Pourtant les haïtiens de la communauté LGBT+ sont nombreux à vivre là-bas, dans un cadre où l’homosexualité est moins décriée qu’ici. Et en République Dominicaine, bien que les haïtiens soient rejetés par le gouvernement de Luis Rodolfo Abinader Corona, on les retrouve dans tous les secteurs d’activités et sans eux l’économie dominicaine ne fonctionnerait pas : agriculture, vente ambulante, travail dans les supermarchés, dans les restaurants, dans le tourisme ou encore dans les call-centers.

Concrètement, outre la construction du mur, la décision de fermer la frontière terrestre aux flux d’échange frontaliers, consécutivement au percement d’un canal d’irrigation sur un petit tronçon de la rivière du Massacre, côté haïtien, n’a fait qu’accentuer la corruption des militaires dominicains qui gardent la frontière.

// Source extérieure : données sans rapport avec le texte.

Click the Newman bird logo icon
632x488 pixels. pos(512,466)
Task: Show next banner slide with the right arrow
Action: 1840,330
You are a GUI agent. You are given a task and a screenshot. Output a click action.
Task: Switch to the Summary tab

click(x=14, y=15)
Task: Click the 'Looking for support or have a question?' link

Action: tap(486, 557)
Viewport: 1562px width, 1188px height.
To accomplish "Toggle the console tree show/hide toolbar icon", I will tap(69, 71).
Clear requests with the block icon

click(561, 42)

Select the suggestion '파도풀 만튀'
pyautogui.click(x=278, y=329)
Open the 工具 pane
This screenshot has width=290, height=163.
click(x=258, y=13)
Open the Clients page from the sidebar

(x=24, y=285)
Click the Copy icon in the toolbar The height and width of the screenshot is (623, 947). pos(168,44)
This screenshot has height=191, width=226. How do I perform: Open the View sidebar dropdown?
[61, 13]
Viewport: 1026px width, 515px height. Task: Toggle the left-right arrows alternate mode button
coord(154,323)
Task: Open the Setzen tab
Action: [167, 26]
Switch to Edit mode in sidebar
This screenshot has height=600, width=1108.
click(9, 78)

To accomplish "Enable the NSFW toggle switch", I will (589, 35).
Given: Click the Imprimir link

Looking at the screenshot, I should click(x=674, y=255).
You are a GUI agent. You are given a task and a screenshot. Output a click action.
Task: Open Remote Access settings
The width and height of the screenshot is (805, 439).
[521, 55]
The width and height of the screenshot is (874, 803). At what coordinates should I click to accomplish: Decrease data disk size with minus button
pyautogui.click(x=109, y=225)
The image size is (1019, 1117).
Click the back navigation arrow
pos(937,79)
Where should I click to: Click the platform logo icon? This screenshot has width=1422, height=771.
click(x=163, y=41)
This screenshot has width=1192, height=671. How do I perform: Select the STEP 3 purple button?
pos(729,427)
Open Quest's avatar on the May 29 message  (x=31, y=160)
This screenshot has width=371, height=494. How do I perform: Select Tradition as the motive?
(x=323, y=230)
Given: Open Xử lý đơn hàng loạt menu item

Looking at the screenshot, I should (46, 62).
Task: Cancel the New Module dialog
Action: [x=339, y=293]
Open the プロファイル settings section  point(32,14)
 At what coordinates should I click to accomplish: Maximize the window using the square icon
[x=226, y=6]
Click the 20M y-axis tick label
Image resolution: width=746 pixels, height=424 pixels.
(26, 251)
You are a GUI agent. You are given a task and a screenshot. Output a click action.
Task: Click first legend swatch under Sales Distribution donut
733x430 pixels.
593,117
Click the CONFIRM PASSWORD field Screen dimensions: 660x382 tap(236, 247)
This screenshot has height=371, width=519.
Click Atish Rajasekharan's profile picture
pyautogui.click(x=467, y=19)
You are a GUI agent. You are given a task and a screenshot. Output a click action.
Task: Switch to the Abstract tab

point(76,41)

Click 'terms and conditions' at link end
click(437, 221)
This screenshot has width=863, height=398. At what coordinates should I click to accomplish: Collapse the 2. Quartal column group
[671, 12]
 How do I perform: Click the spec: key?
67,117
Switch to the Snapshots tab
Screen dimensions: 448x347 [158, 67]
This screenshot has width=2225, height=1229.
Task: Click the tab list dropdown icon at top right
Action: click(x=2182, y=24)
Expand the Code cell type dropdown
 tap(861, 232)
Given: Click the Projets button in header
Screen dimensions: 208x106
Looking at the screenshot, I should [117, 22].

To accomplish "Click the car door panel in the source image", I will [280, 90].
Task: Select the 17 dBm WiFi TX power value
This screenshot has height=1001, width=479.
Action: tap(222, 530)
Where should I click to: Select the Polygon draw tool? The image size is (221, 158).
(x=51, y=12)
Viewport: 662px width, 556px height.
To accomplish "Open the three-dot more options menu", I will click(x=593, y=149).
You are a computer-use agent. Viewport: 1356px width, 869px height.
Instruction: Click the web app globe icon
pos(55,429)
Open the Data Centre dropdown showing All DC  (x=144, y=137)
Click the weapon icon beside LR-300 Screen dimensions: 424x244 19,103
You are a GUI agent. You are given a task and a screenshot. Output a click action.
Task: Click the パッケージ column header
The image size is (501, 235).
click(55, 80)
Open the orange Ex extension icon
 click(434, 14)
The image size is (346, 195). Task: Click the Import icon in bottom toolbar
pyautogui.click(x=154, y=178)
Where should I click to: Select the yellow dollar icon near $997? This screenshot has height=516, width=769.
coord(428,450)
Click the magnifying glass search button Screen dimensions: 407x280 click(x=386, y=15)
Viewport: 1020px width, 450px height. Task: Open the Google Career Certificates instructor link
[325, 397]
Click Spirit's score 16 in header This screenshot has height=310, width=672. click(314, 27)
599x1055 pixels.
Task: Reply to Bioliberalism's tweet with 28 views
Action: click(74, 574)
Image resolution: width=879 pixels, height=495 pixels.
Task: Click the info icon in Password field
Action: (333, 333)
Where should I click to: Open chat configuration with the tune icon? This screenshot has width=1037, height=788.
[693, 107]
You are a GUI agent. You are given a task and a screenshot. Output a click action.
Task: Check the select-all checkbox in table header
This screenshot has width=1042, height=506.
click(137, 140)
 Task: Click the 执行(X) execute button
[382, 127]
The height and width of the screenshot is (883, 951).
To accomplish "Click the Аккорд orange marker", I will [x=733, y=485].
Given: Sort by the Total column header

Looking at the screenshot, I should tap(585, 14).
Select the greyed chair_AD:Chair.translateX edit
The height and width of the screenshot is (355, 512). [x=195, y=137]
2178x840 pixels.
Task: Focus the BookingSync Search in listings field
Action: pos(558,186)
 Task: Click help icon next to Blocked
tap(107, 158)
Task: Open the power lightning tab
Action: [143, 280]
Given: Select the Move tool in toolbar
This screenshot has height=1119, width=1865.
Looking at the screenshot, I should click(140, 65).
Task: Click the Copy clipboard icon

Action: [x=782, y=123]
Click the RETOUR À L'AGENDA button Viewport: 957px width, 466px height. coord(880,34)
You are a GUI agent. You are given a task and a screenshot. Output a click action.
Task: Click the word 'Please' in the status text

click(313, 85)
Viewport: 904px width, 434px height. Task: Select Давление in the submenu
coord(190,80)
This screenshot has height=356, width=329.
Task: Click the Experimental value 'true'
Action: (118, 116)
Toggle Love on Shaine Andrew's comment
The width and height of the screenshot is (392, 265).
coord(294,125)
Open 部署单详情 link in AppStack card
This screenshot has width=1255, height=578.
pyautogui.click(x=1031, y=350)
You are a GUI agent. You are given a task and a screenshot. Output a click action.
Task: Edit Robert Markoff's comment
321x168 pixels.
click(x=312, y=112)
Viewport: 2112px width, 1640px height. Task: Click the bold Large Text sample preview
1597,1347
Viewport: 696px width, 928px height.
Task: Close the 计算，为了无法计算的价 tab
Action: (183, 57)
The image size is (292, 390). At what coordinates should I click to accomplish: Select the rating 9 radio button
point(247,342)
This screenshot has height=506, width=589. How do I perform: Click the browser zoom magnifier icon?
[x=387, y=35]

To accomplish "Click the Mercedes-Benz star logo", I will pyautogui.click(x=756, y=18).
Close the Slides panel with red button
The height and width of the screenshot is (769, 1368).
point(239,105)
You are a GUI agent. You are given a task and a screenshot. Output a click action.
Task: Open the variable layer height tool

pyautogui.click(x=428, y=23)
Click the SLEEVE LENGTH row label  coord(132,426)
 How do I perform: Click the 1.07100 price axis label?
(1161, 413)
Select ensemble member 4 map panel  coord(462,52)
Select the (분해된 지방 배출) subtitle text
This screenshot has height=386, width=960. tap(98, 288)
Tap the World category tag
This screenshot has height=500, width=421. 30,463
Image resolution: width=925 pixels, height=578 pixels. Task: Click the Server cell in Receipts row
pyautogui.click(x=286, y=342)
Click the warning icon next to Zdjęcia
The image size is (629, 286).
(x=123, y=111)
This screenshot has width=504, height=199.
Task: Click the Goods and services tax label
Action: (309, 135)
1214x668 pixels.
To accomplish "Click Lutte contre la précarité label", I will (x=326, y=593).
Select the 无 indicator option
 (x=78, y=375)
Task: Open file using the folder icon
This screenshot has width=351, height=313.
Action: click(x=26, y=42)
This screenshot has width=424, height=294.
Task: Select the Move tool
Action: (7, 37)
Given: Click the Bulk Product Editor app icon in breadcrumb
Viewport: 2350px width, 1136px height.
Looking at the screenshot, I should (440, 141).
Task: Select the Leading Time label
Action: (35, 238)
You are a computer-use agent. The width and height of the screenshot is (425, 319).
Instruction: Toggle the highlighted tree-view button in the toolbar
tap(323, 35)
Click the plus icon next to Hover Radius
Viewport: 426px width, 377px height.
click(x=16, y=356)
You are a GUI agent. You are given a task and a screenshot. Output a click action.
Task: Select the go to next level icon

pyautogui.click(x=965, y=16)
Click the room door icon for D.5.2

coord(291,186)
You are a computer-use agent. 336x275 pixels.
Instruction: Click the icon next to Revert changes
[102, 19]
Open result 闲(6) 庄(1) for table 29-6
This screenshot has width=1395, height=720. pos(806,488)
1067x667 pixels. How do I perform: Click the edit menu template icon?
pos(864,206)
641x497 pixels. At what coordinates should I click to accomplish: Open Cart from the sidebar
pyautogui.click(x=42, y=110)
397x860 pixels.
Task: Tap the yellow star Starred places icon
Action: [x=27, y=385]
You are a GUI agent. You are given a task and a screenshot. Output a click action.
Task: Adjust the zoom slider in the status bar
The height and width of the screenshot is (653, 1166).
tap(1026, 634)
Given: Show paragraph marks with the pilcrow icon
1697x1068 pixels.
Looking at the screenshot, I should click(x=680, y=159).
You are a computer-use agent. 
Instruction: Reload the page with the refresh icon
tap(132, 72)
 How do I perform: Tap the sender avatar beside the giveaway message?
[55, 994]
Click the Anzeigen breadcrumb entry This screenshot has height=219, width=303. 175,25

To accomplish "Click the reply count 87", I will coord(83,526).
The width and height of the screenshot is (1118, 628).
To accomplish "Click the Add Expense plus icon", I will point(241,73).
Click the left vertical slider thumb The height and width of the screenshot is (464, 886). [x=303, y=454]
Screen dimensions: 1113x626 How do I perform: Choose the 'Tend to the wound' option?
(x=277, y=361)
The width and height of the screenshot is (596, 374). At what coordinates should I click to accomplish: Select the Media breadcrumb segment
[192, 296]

Souvent, en échange de quelques dollars, ils ferment les yeux et laissent les haïtiens passer, tandis que le marché binational de Dajabon qui était censé rapprocher nos deux pays, fonctionne au ralenti (N.D.L.R : la rivière du Massacre tient son nom d’un nettoyage ethnique survenu en 1937 qui a vu périr 20 000 haïtiens sur ordre du dictateur Rafael Leonidas Trujillo).

Au final, l’on peut dire que les communautés LGBT+ haïtiennes doivent faire face à des mesures de rétorsion du gouvernement dominicain qui ont pour effet de renforcer toutes les inégalités entre nos deux pays, alors que nous vivons paradoxalement sur la même île.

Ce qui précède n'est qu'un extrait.